2026 - Edito du 15 mars

Last Updated: Friday, 13 March 2026 Written by Père

Qu’est-ce qui caractérise le dimanche de Laetare ?

Ce nom vient du chant d’entrée, introït, de la messe du quatrième dimanche de Carême qui était tiré du livre d’Isaïe (Is 66, 10-11) : Lætare, Ierusalem (…). L’antienne d’ouverture de cette messe dans le Missel romain actuel reprend cet introït, avec dans la version francophone de 2021, la traduction suivante : Réjouis-toi, Jérusalem ; vous tous qui l’aimez, rassemblez-vous.
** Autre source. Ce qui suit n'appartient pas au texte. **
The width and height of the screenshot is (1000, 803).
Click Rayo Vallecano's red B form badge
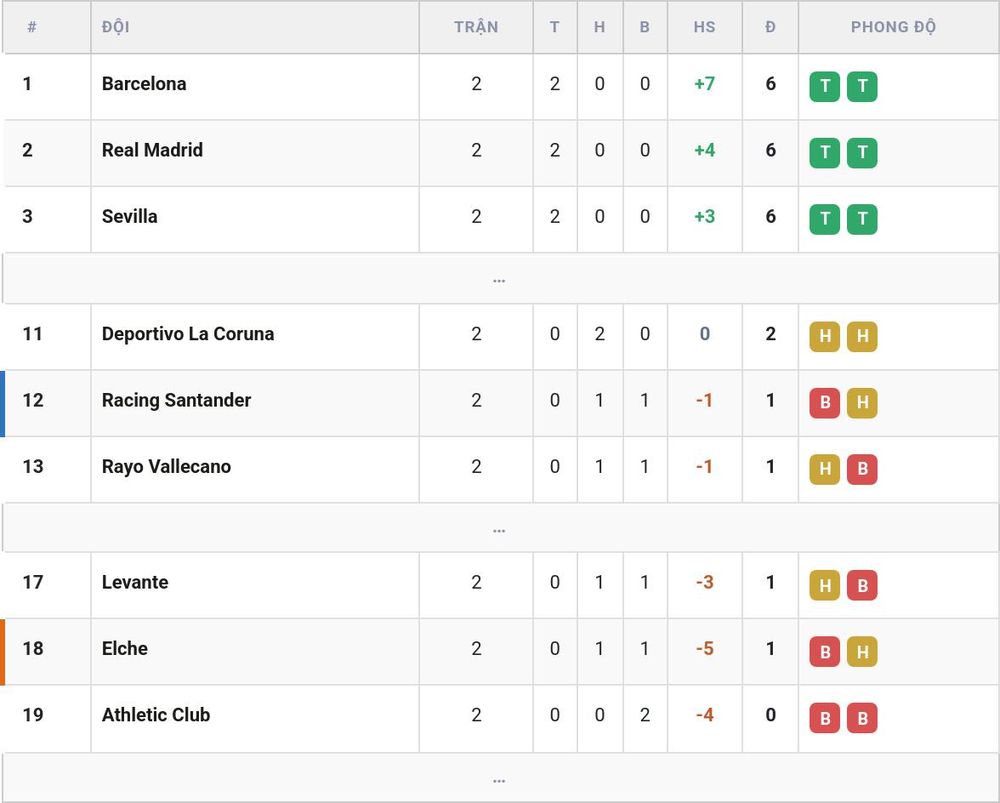click(862, 469)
Jubilez de sa joie, vous qui étiez dans la tristesse ; alors vous exulterez, vous serez rassasiés de consolation. Les textes propres de cette messe sont précédés par la note suivante : En cette messe, on utilise la couleur violette ou rose, le son des instruments est admis et l’autel peut être orné de fleurs. Cette mention désigne le caractère de pause au milieu du Carême. En effet, ce dernier étant de 40 jours, le quatrième dimanche vient au 25e jour soit un peu après le milieu du parcours. La discipline habituelle du Carême en tant que temps de pénitence, est comme adoucie par certains aspects qui sont normalement omis : couleur liturgique, usage des instruments de musique, et fleurs. C’est une manière d’anticiper la joie des fêtes de Pâques. En fait, tout le Carême est sous le signe de la joie ! Ce n’est pas d’abord un temps triste et de pénitence, même si l’on fait des efforts. C’est le temps de la préparation au baptême pour les catéchumènes, de démarche baptismale et de conversion pour tous. Cet entraînement, cette forme d’ascèse sont plutôt joyeux. De même que la sobriété à laquelle la crise climatique nous appelle peut-être source de joie.